Tue Mar 13 15:32:24 UTC 2018

On 2018-03-13 10:28 AM, Jerome Glisse wrote:
> On Mon, Mar 12, 2018 at 02:28:42PM -0400, Felix Kuehling wrote:
>> On 2018-03-10 10:01 AM, Christian König wrote:
>>>> To accomodate those we need to
>>>> create a "hole" inside the process address space. This patchset have
>>>> a hack for that (patch 13 HACK FOR HMM AREA), it reserves a range of
>>>> device file offset so that process can mmap this range with PROT_NONE
>>>> to create a hole (process must make sure the hole is below 1 << 40).
>>>> I feel un-easy of doing it this way but maybe it is ok with other
>>>> folks.
>>> Well we have essentially the same problem with pre gfx9 AMD hardware.
>>> Felix might have some advise how it was solved for HSA. 
>> For pre-gfx9 hardware we reserve address space in user mode using a big
>> mmap PROT_NONE call at application start. Then we manage the address
>> space in user mode and use MAP_FIXED to map buffers at specific
>> addresses within the reserved range.
>>
>> The big address space reservation causes issues for some debugging tools
>> (clang-sanitizer was mentioned to me), so with gfx9 we're going to get
>> rid of this address space reservation.
> What do you need those mapping for ? What kind of object (pm4 packet
> command buffer, GPU semaphore | fence, ...) ? Kernel private object ?
> On nv we need it for the main command buffer ring which we do not want
> to expose to application.

On pre-gfx9 hardware the GPU virtual address space is limted to 40 bits
for all hardware blocks. So all GPU-accessible memory must be below 40-bits.

> Thus for nv gpu we need kernel to monitor this PROT_NONE region to make
> sure that i never got unmapped, resize, move ... this is me fearing a
> rogue userspace that munmap and try to abuse some bug in SVM/GPU driver
> to abuse object map behind those fix mapping.

We mmap PROT_NONE anonymous memory and we don't have any safeguards
against rogue code unmapping it or modifying the mappings. The same
argument made by John Hubbard applies. If applications mess with
existing memory mappings, they are broken anyway. Why do our mappings
need special protections, but a mapping of e.g. libc doesn't?

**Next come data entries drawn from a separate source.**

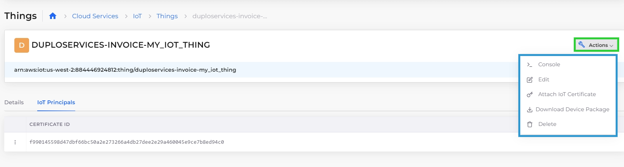The image size is (624, 167).
Task: Click the download icon for Device Package
Action: [x=529, y=110]
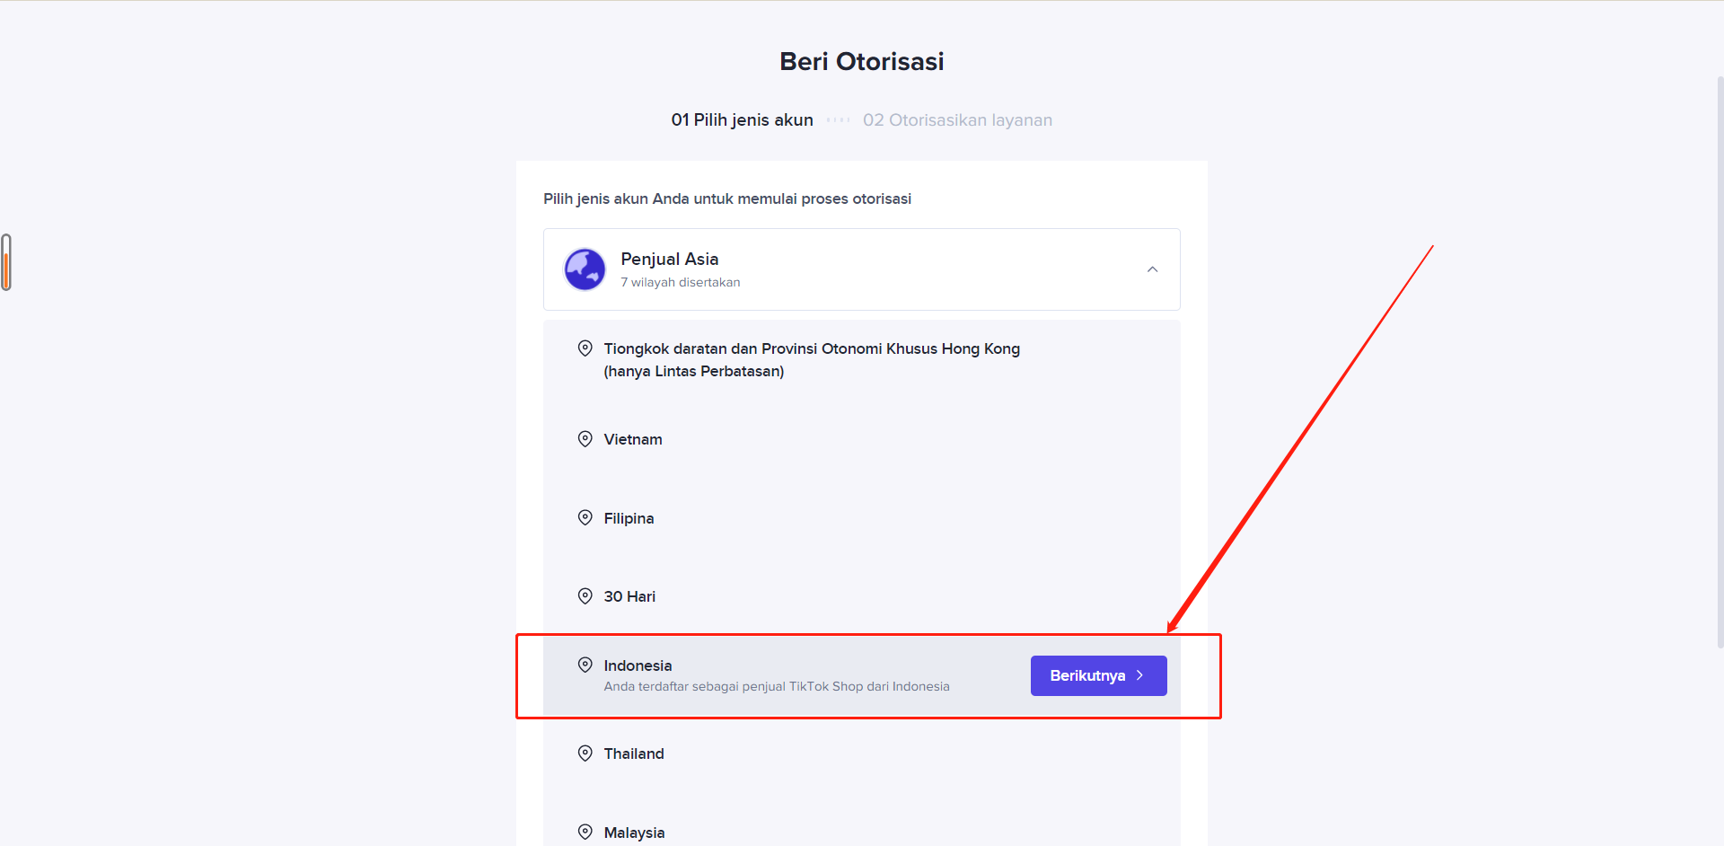Viewport: 1724px width, 846px height.
Task: Go to step 02 Otorisasikan layanan
Action: click(x=957, y=120)
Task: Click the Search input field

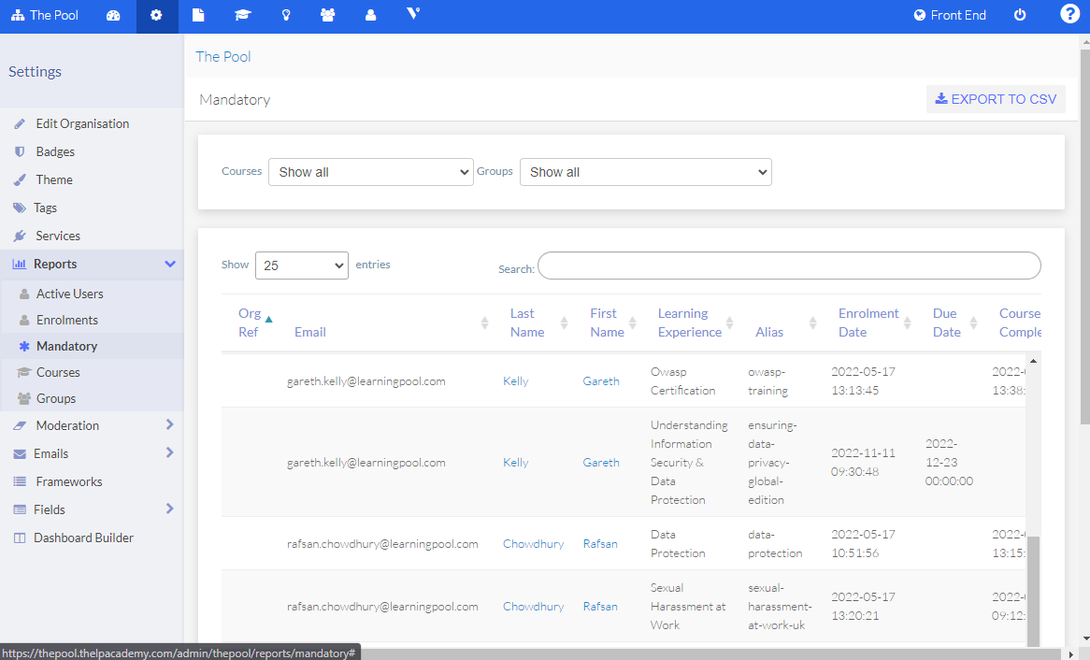Action: 788,265
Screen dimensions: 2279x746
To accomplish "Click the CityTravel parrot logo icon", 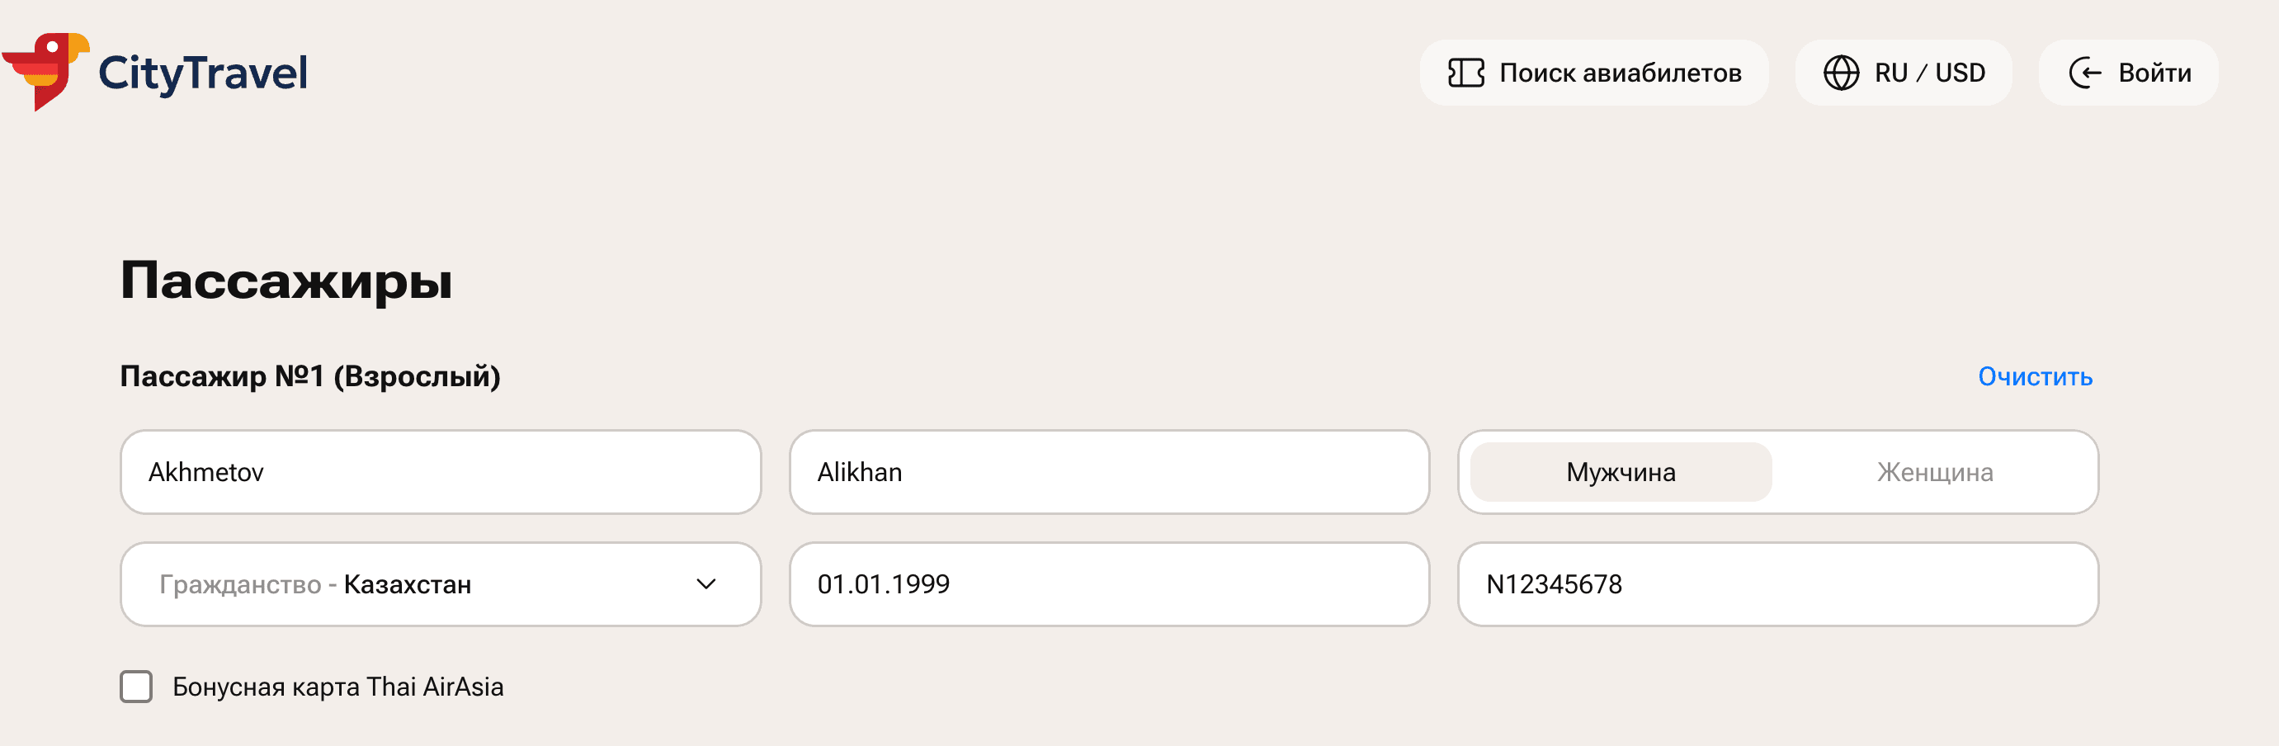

In our case, we don't have HMM (yet), so in most cases changing the
memory mapping on the CPU side won't affect the GPU mappings. The
exception to that would be userptr mappings where a rogue unmap would
trigger an MMU notifier and result in updating the GPU mapping, which
could lead to a GPU VM fault later on.

Regards,
  Felix

>
> Cheers,
> Jérôme